◆ What you will do: Here, set down only the lines between the line that contains "Task: Click the" and the final line of the material, both included, exactly as written. Skip the pictures.
*** Data for review ***
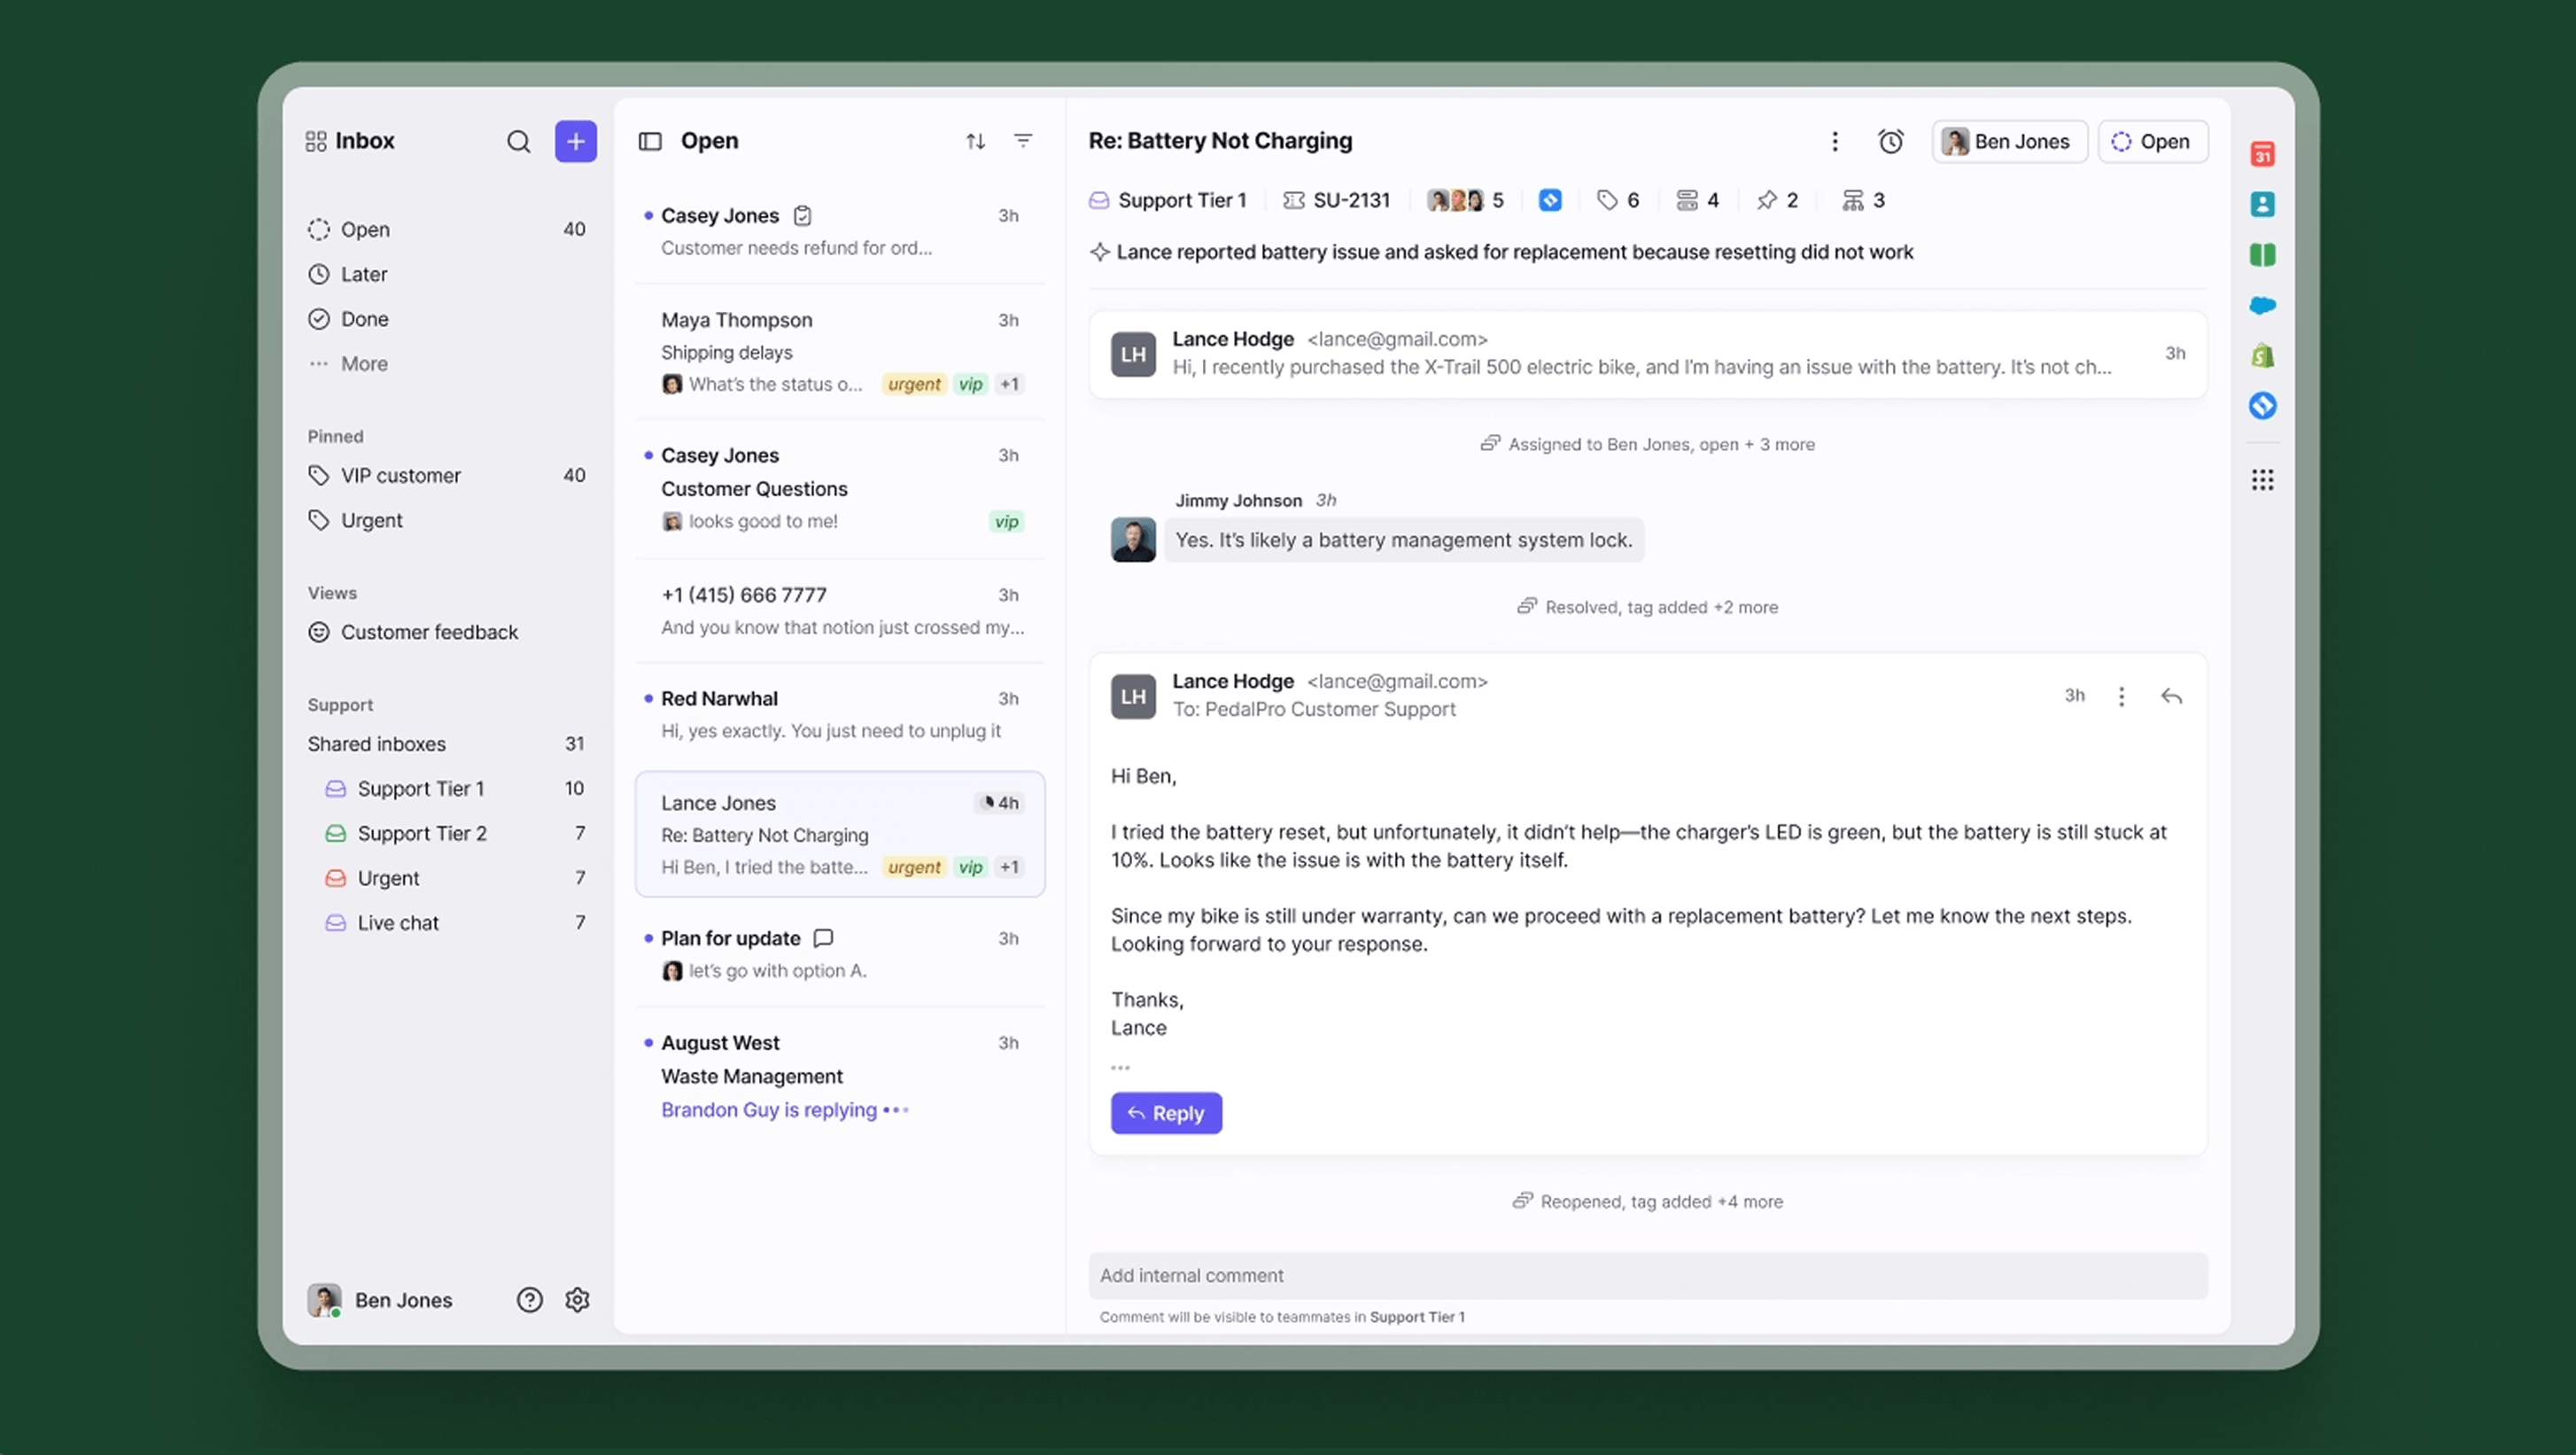Screen dimensions: 2576x1455
Task: Open the conversation list filter icon
Action: tap(1023, 141)
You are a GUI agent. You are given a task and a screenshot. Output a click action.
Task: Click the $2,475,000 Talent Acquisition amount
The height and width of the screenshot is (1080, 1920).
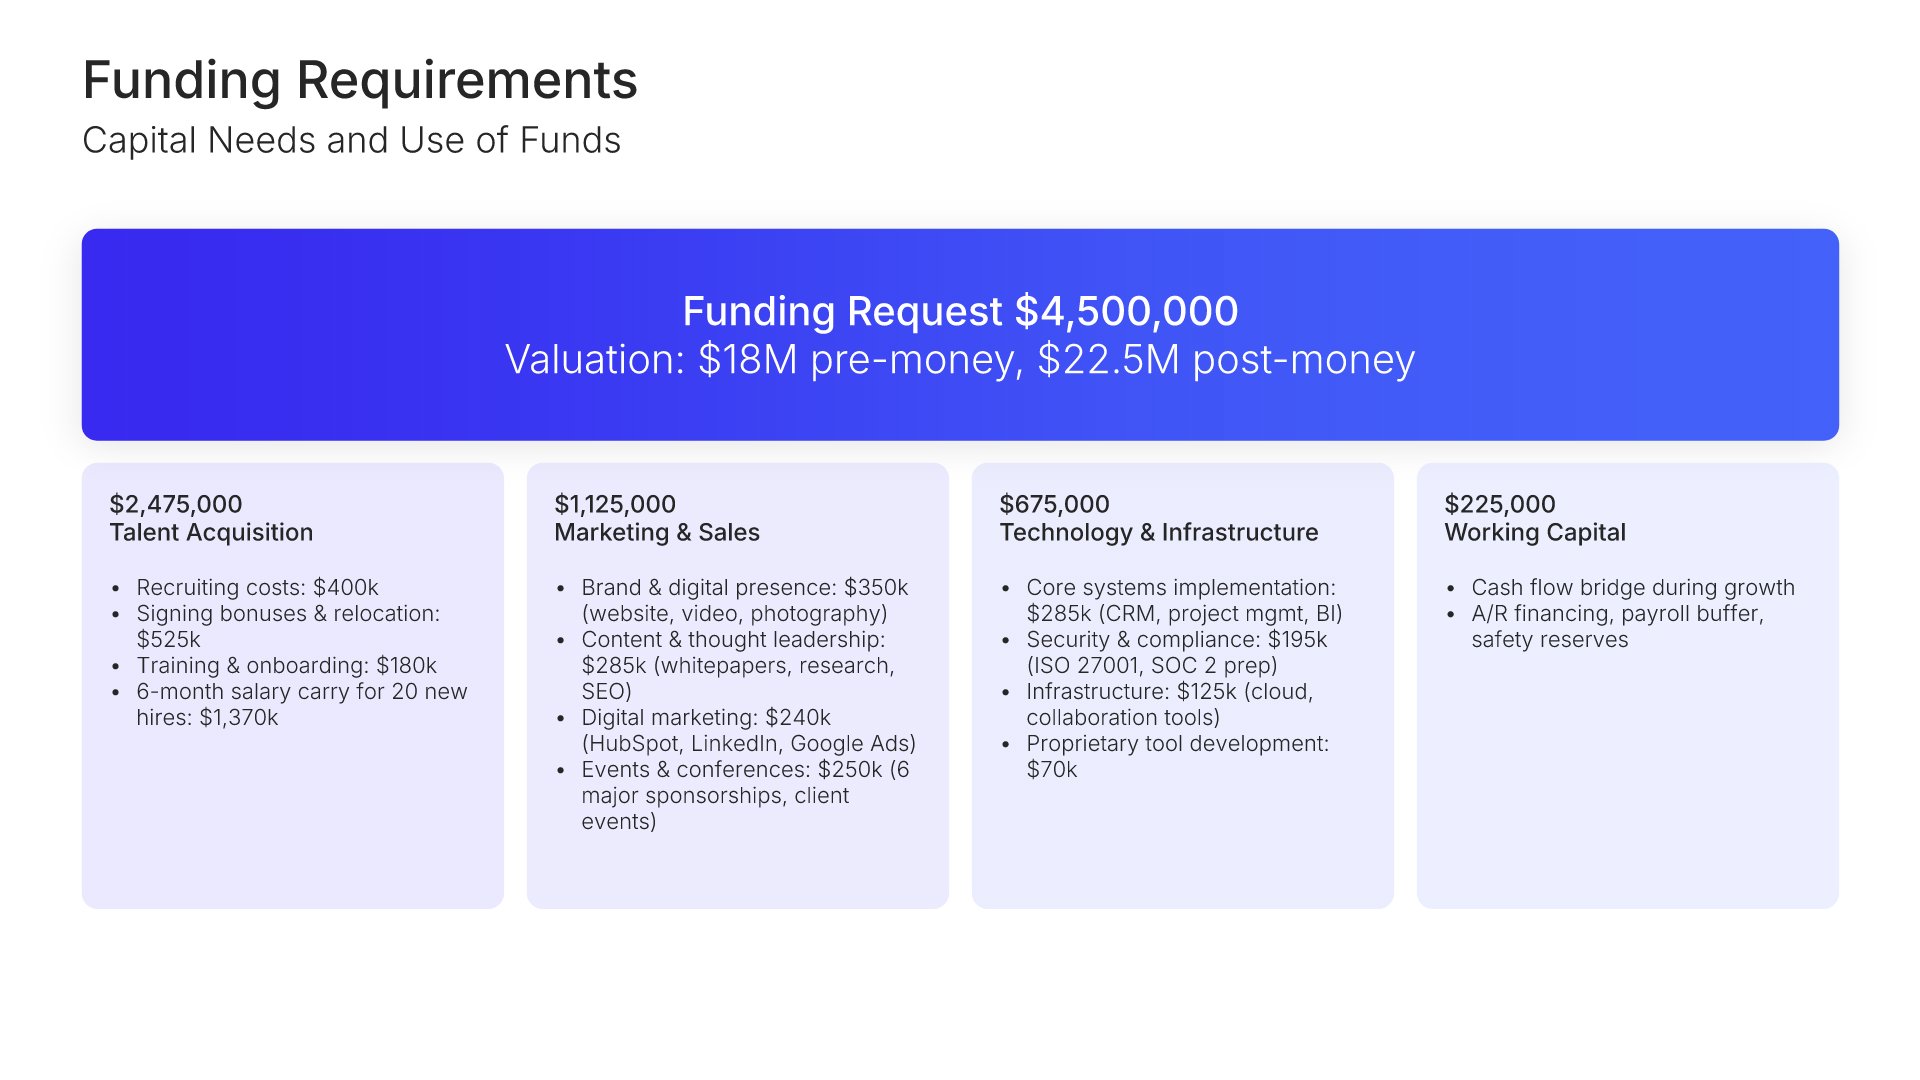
*** End of Data for review ***
◆ Response box:
Task: Click the $2,475,000 Talent Acquisition amount
The height and width of the screenshot is (1080, 1920).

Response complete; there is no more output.